## Reading text
<<<<
Regardless of the chosen medium, it is important that the type of transport or preservation solution be consistent across all samples to ensure that the observed microbial differences reflect disease states rather than technical artifacts.
3.4. Storage Conditions
Beyond the choice of collection buffer, sample storage conditions may be another factor influencing sample stability and the integrity of oral microbiome data. Short-term storage at room temperature or 4 °C is often unavoidable, but the degree of microbial change depends largely on the medium used. Current evidence suggests that with appropriate preservatives (e.g., OMNIgene, DNA/RNA Shield), oral samples can remain stable at ambient temperature for 1–2 weeks [53]. Nonetheless, best practice from broader microbiome research recommends rapid freezing at −20 °C, and ideally −80 °C, particularly for studies requiring high sensitivity or long-term storage. Repeated freeze–thaw cycles should be minimized, as they can degrade DNA and reduce recovery of low-abundance organisms [52,53,54,55].
4. DNA Extraction and Sequencing
4.1. Microbial DNA Extraction
The goal of microbial DNA extraction is to efficiently recover high-quality nucleic acids while minimizing contamination from host DNA. Oral samples contain a large proportion of human epithelial cells and saliva; therefore, extraction protocols must balance effective depletion of host DNA and effective microbial cell lysis. A wide range of extraction methods and commercial kits are available, each differing in how they disrupt the cells and isolate the DNA. For example, the QIAamp DNA Microbiome kit (Qiagen) combines mechanical disruption, such as bead-beating, with host DNA depletion and enrichment of bacterial DNA. In contrast, the PureLink Microbiome DNA purification kit (Thermo Fisher Scientific, Waltham, MA, USA) recovers both microbial and host DNA, though its performance and suitability for integrated host–microbiome analyses in oral samples have not yet been evaluated [55].
Comparative studies have shown that extraction protocols incorporating mechanical disruption, such as bead-beating or vortex-assisted lysis, yield higher DNA quantities and capture greater microbial diversity compared to enzymatic or chemical lysis alone, particularly bacteria with robust cell walls [56]. Therefore, careful consideration should also account for DNA extraction methods that may bias relative abundance estimates. New host-depletion techniques that aim to improve microbial biomass have emerged. For example, osmotic lysis combined with propidium monoazide treatment has been used to enrich microbial DNA in both fresh and frozen saliva [57,58,59].
4.2. Sequencing Strategies
4.2.1. 16S rRNA Gene Sequencing Preparation
16S rRNA amplicon sequencing is one of the most common methods for characterizing the oral microbiome. This approach targets hypervariable regions (V1–V9) of the bacterial 16S rRNA gene via PCR amplification, with primer selection strongly influencing taxonomic resolution. For example, Zheng et al. found that the V1–V3 regions captured higher phylotype richness compared to the V3–V4 regions. On the other hand, Kool et al. found that V3–V4 and V4–V5 regions yielded more reproducible results across replicates, although their findings were based on a synthetic community [60,61]. While most oral cancer studies focus on V3–V4 or V4–V5 [15,62] regions rather than V1–V3 [20,63,64], there is no consensus on which hypervariable regions offer optimal coverage and resolution, as results also depend on the sequencing platform and downstream analysis (Table 3).
>>>>
## Actions to take
a) List every numbered section heading in the oral microbiome text, each with its number.
b) Carry on with the oral microbiome text, picking up after its final sentence.

## Record extracts
<<<<
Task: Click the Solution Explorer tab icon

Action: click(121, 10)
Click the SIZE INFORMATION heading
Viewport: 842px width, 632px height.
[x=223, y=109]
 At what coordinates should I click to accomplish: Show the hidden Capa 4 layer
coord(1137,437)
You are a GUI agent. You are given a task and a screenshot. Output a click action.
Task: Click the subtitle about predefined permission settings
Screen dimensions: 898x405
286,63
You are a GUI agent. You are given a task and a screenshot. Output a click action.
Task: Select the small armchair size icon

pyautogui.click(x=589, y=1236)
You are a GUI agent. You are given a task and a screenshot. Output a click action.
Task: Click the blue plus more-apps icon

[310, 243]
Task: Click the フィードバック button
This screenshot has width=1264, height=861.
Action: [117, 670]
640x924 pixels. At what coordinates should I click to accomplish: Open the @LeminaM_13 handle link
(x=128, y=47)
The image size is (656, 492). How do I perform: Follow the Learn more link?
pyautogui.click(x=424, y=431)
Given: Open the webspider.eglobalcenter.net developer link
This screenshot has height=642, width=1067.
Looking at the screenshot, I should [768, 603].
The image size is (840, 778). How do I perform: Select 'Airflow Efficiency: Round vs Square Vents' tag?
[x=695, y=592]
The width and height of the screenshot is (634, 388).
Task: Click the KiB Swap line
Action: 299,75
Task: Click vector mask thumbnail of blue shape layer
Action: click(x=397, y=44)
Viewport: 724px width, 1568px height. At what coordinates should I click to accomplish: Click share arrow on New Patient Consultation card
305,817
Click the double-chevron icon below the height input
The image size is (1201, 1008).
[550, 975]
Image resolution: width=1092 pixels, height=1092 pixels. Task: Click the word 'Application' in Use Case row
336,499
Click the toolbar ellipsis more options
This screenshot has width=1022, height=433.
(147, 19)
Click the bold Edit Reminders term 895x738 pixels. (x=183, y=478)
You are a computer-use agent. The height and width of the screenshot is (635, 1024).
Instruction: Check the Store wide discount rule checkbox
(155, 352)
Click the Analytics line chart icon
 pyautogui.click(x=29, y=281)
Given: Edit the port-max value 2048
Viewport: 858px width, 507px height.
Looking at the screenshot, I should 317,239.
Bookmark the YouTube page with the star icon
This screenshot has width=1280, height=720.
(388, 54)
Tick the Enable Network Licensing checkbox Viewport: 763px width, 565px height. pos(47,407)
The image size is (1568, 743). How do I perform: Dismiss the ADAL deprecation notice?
>>>>
## Responses for each task
a)
3.4. Storage Conditions
4. DNA Extraction and Sequencing
4.1. Microbial DNA Extraction
4.2. Sequencing Strategies
4.2.1. 16S rRNA Gene Sequencing Preparation

b)
4.2.2. Shotgun Metagenomic Sequencing Preparation
Shotgun metagenomic sequencing provides comprehensive profiling of the genetic repertoire of a sample, enabling both species- and strain-level identification and functional annotation. Ganly et al. used metagenomic shotgun sequencing on oral rinse samples from nonsmoking OSCC patients and demonstrated distinct taxonomic and metabolic signatures compared with nonsmoking controls, including enrichment of pathways involved in vitamin, heme, and carbohydrate metabolism [65]. Among OSCC patients, Liu et al. further characterized microbiome variation across different depths of invasion, revealing progressive shifts in bacterial composition and microbial functions associated with more invasive tumours. Unlike 16S rRNA amplicon sequencing, shotgun sequencing is not limited to primer selection bias and can simultaneously detect bacteria, fungi, archaea, and viruses. However, shotgun sequencing suffers from substantial host DNA contamination, adapter ligation bias during library preparation, uneven genome coverage, and taxonomic misclassification resulting from incomplete or inaccurate reference databases [59]. Strategies to reduce host contamination include selective lysis of host cells, enzymatic digestion of host DNA, or targeting highly methylated eukaryotic DNA to enrich the remaining microbial DNA [59,66].
Sequencing strategies determine both the taxonomic resolution and functional insights in oral microbiome research. 16S rRNA gene sequencing remains a widely used and cost-effective approach, requiring relatively less DNA (10–50 ng DNA per sample) and modest sequencing depth. It is supported by well-established bioinformatics pipelines with limitations on primer bias, reduced taxonomic resolution, and inability to directly infer microbial function [67]. In contrast, shotgun metagenomic sequencing requires more DNA materials (100–1000 ng DNA per sample) and deeper sequencing coverage but provides species-to-strain-level precision and enables direct functional annotation of genes and pathways [68]. Given that shotgun sequencing is considerably more expensive, many studies use 16S rRNA sequencing for the full cohort and perform shotgun sequencing only on a smaller subset of samples. This targeted approach allows researchers to validate the 16S-derived taxonomic patterns and obtain additional functional and strain-level insights that 16S cannot provide [69].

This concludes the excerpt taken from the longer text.